Despite the large number of people who believe sex between unmarried adults isn’t wrong, despite the fact that birth control can be obtained for free and the morning-after pill is readily available, “teenagers and young adults are having less sex,” writes Julian.

In her interviews with experts, as well as with the demographic in question, Julian explores the reasons why young people are having less sex and identifies a number of factors, including the rise of technology and widespread porn use.

It’s not like this is a secret. The evidence is all around. Moreover, Julian’s subjects told her as much. “There’s immense pressure,” one man said, from parents and other authority figures “to focus on the self at the expense of relationships” — pressure, Julian concedes, other 20-somethings assured her extends through college. “You’re supposed to have so much before you can get into a relationship,” another woman told her.

Yet another woman told Julian that when she was in high school, her parents, who are both professionals with advanced degrees, had discouraged relationships on the grounds that they might diminish her focus. Even today, in graduate school, this woman finds the attitude hard to shake. “Now I need to finish school, I need to get a practice going, I need to do this and this, and then I’ll think about love. But by 30, you’re like, What is love? What’s it like to be in love?”

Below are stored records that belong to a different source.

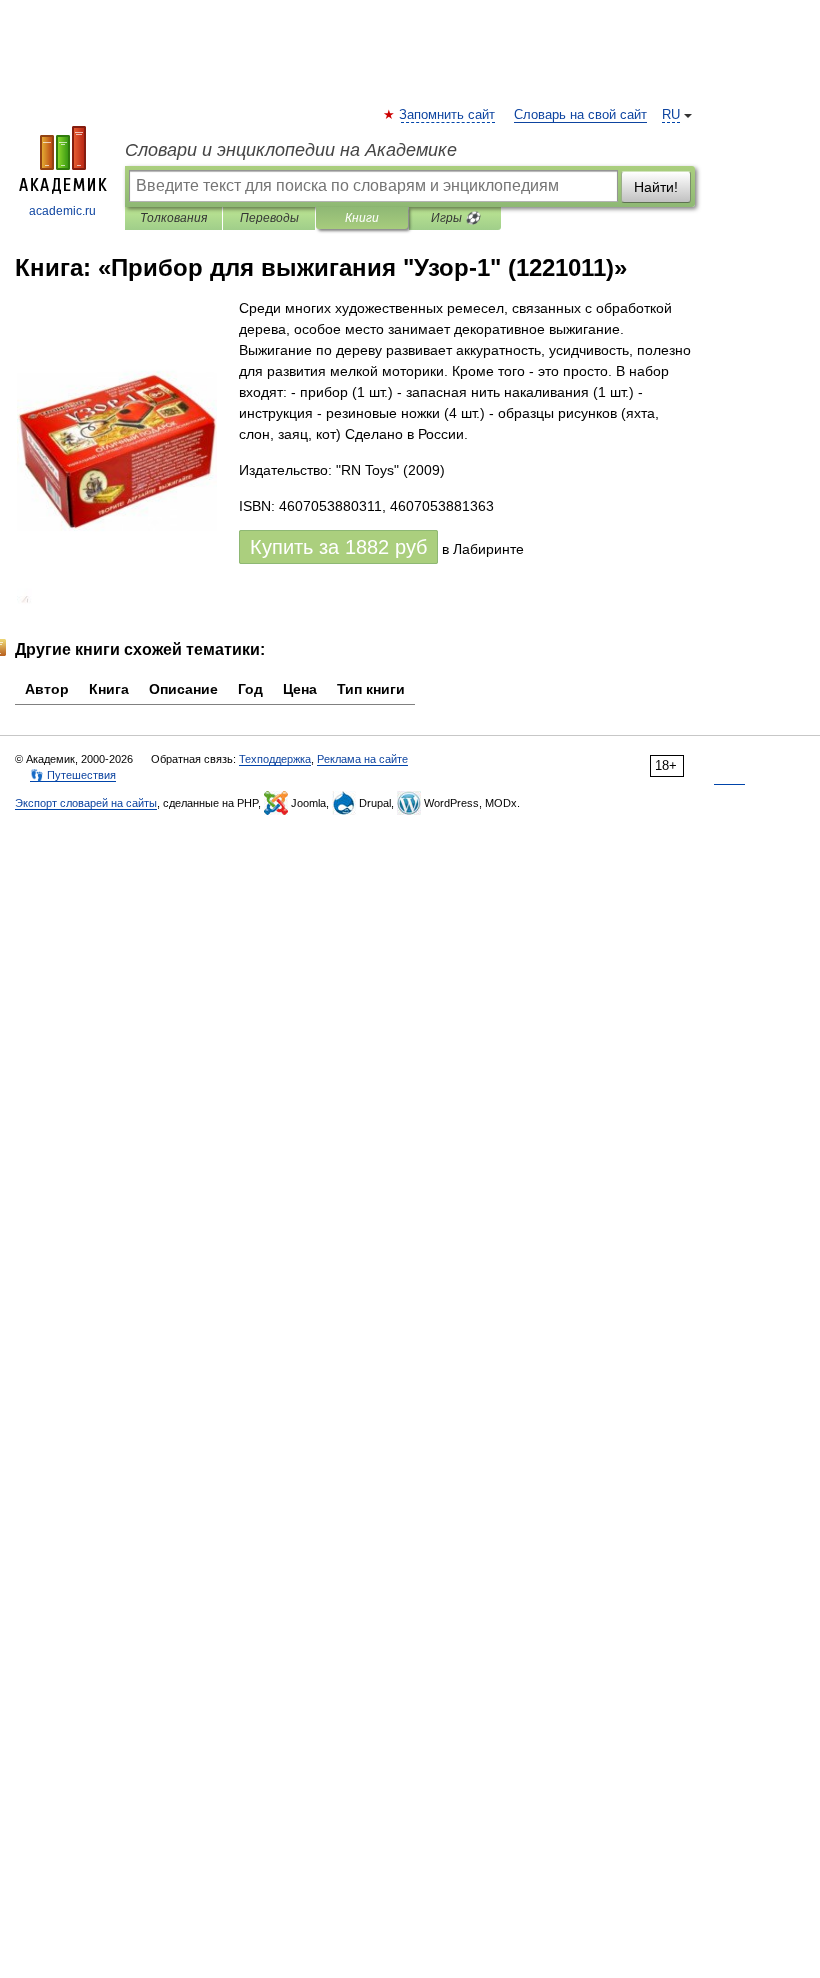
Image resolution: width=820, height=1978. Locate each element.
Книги (362, 218)
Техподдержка (275, 759)
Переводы (269, 218)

Even Alexandra Soloman, a psychologist who teaches an extremely popular course called Marriage 101 at Northwestern University, says students have absorbed the idea that love is secondary to academic and professional success. “Over and over,” she writes, “my undergraduates tell me they try hard not to fall in love during college, imagining that would mess up their plans.”

The real concern, in other words, isn’t that young people are having less sex but that they’re unable to form attachments.

That’s not a sex recession — that’s a connection recession. It shows an inability to care.

Why wasn’t that the focus of the cover story?